§ Work request
Reproduce all the entries, matching the original word for word.

Saved entries
Content starts
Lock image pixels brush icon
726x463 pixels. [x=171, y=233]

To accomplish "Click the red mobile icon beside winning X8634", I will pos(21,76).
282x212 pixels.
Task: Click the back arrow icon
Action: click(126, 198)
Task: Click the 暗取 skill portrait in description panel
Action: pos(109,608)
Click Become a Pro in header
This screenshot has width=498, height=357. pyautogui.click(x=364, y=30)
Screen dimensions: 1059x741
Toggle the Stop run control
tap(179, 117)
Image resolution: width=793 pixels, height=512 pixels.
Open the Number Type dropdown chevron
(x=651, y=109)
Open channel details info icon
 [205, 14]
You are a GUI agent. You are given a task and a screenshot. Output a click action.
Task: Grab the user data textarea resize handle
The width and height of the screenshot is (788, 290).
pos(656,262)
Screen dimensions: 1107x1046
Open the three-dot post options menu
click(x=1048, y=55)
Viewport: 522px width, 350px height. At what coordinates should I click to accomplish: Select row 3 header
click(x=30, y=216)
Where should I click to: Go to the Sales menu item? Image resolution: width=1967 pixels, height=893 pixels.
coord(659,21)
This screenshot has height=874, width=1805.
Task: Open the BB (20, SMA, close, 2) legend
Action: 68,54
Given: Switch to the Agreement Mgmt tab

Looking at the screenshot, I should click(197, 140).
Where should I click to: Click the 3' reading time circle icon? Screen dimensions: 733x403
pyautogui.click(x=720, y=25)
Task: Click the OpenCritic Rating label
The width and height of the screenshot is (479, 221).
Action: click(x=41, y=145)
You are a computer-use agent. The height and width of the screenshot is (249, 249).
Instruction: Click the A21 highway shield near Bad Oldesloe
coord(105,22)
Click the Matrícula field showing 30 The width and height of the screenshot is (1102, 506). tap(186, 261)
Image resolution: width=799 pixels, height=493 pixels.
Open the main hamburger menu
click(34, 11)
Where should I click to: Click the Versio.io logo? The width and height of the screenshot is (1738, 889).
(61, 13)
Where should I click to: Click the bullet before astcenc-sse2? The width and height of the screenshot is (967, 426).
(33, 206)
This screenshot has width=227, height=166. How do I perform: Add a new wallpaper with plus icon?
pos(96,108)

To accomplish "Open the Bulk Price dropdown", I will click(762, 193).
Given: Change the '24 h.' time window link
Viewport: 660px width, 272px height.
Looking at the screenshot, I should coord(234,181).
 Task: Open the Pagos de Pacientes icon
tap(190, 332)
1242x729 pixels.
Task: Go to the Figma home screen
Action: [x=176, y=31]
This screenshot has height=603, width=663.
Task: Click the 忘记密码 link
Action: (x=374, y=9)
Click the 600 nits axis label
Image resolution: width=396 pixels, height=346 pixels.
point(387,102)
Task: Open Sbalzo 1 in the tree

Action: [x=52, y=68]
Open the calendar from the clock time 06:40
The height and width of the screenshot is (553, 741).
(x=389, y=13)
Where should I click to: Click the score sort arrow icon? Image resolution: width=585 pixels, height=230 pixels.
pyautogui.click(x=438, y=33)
Content ends
§ Answer to this exercise
Lock image pixels brush icon
726x463 pixels. [x=171, y=233]

To accomplish "Click the red mobile icon beside winning X8634", I will pos(21,76).
282x212 pixels.
Task: Click the back arrow icon
Action: click(126, 198)
Task: Click the 暗取 skill portrait in description panel
Action: pos(109,608)
Click Become a Pro in header
This screenshot has width=498, height=357. pyautogui.click(x=364, y=30)
Screen dimensions: 1059x741
Toggle the Stop run control
tap(179, 117)
Image resolution: width=793 pixels, height=512 pixels.
Open the Number Type dropdown chevron
(x=651, y=109)
Open channel details info icon
 [205, 14]
You are a GUI agent. You are given a task and a screenshot. Output a click action.
Task: Grab the user data textarea resize handle
The width and height of the screenshot is (788, 290).
pos(656,262)
Screen dimensions: 1107x1046
Open the three-dot post options menu
click(x=1048, y=55)
Viewport: 522px width, 350px height. At what coordinates should I click to accomplish: Select row 3 header
click(x=30, y=216)
Where should I click to: Go to the Sales menu item? Image resolution: width=1967 pixels, height=893 pixels.
coord(659,21)
This screenshot has height=874, width=1805.
Task: Open the BB (20, SMA, close, 2) legend
Action: 68,54
Given: Switch to the Agreement Mgmt tab

Looking at the screenshot, I should click(197, 140).
Where should I click to: Click the 3' reading time circle icon? Screen dimensions: 733x403
pyautogui.click(x=720, y=25)
Task: Click the OpenCritic Rating label
The width and height of the screenshot is (479, 221).
Action: click(x=41, y=145)
You are a computer-use agent. The height and width of the screenshot is (249, 249).
Instruction: Click the A21 highway shield near Bad Oldesloe
coord(105,22)
Click the Matrícula field showing 30 The width and height of the screenshot is (1102, 506). tap(186, 261)
Image resolution: width=799 pixels, height=493 pixels.
Open the main hamburger menu
click(34, 11)
Where should I click to: Click the Versio.io logo? The width and height of the screenshot is (1738, 889).
(61, 13)
Where should I click to: Click the bullet before astcenc-sse2? The width and height of the screenshot is (967, 426).
(33, 206)
This screenshot has width=227, height=166. How do I perform: Add a new wallpaper with plus icon?
pos(96,108)

To accomplish "Open the Bulk Price dropdown", I will click(762, 193).
Given: Change the '24 h.' time window link
Viewport: 660px width, 272px height.
Looking at the screenshot, I should coord(234,181).
 Task: Open the Pagos de Pacientes icon
tap(190, 332)
1242x729 pixels.
Task: Go to the Figma home screen
Action: [x=176, y=31]
This screenshot has height=603, width=663.
Task: Click the 忘记密码 link
Action: (x=374, y=9)
Click the 600 nits axis label
Image resolution: width=396 pixels, height=346 pixels.
point(387,102)
Task: Open Sbalzo 1 in the tree

Action: [x=52, y=68]
Open the calendar from the clock time 06:40
The height and width of the screenshot is (553, 741).
(x=389, y=13)
Where should I click to: Click the score sort arrow icon? Image resolution: width=585 pixels, height=230 pixels.
pyautogui.click(x=438, y=33)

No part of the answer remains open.